> [GIVEN REQUEST A]: In the records, copy the lines again starting at the line containing "This screenshot has" and ending at the last line of the records, requests included, and increase every coordinate in the answers by 143 while leaving all other numbers unchanged. Leave the pictures out of your answer.

> [PASSAGE TO READ]:
Secondment of employees – ongoing debate on taxability
In a secondment arrangement, an employee of an overseas company is deputed for a specified period to an Indian company, where he works for the Indian company. Such arrangements are generally entered between group companies and the main purpose is to utilize the personnel talent available in any other company in order to set up, expand, and grow the Indian businesses. During the period of secondment, the employee works on the projects of the Indian company and the duties and responsibilities of the seconded employees are generally defined by the Indian company. As the services are provided by the employees to an Indian Company, the salary earned by the employee is taxed in India and Indian host employer remits the withholding tax on such salary as well.
In a secondment arrangement, many a times from administrative convenience and uninterrupted availability of social security benefits to employees in an overseas country (i.e. home country), the overseas company pays the salary of the seconded employee and Indian company subsequently reimburses the cost to the overseas company.
The real dispute in this context/ arrangement concerns the taxability of reimbursement of the salary by the Indian company to its overseas company. The assessee generally contends that the payment to the overseas company as reimbursement of salary costs would not liable to tax in India in the absence of any income element without any element of markup. Whereas the tax department has been alleging that the payment is for services rendered by the overseas entity through its employee and hence, taxable as Fees for Technical services (FTS). Multiple contrary rulings of various courts have reviewed employment and secondment agreements and concluded on the taxability of these payments.

> [INFORMATION SUPPLIED]:
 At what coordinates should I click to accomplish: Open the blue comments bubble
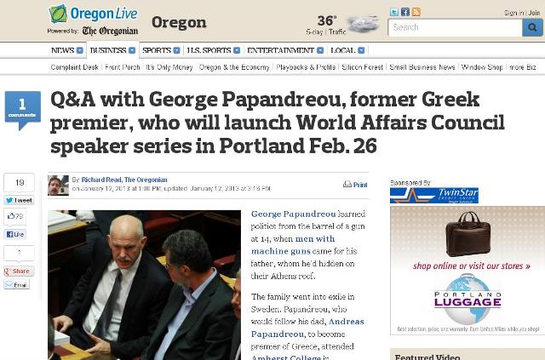point(23,110)
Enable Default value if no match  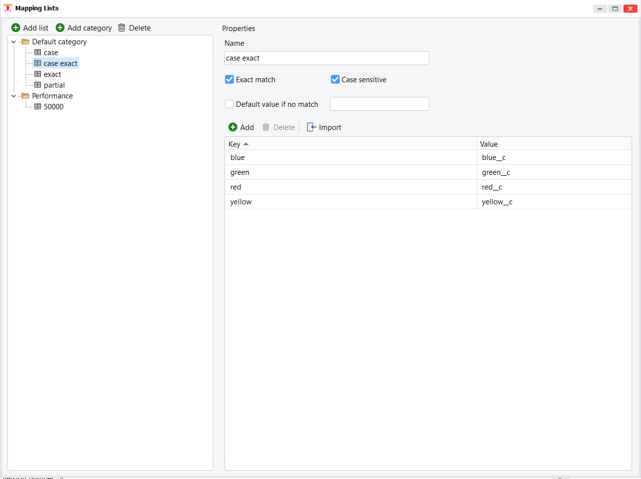pos(229,104)
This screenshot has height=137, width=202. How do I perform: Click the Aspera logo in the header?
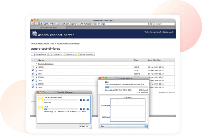(x=34, y=33)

> [GIVEN REQUEST B]:
Answer these questions from the text on secondment of employees:
(i) Who generally defines the duties and responsibilities of seconded employees?
(ii) Who remits the withholding tax on the seconded employee's salary?
(iii) As what does the tax department allege the reimbursement payment is taxable?

> [FULL SOLUTION A]:
This screenshot has height=137, width=202. How do I perform: Click the Aspera logo in the header?
(x=177, y=176)

> [FULL SOLUTION B]:
(i) The Indian company.
(ii) The Indian host employer.
(iii) As Fees for Technical services (FTS).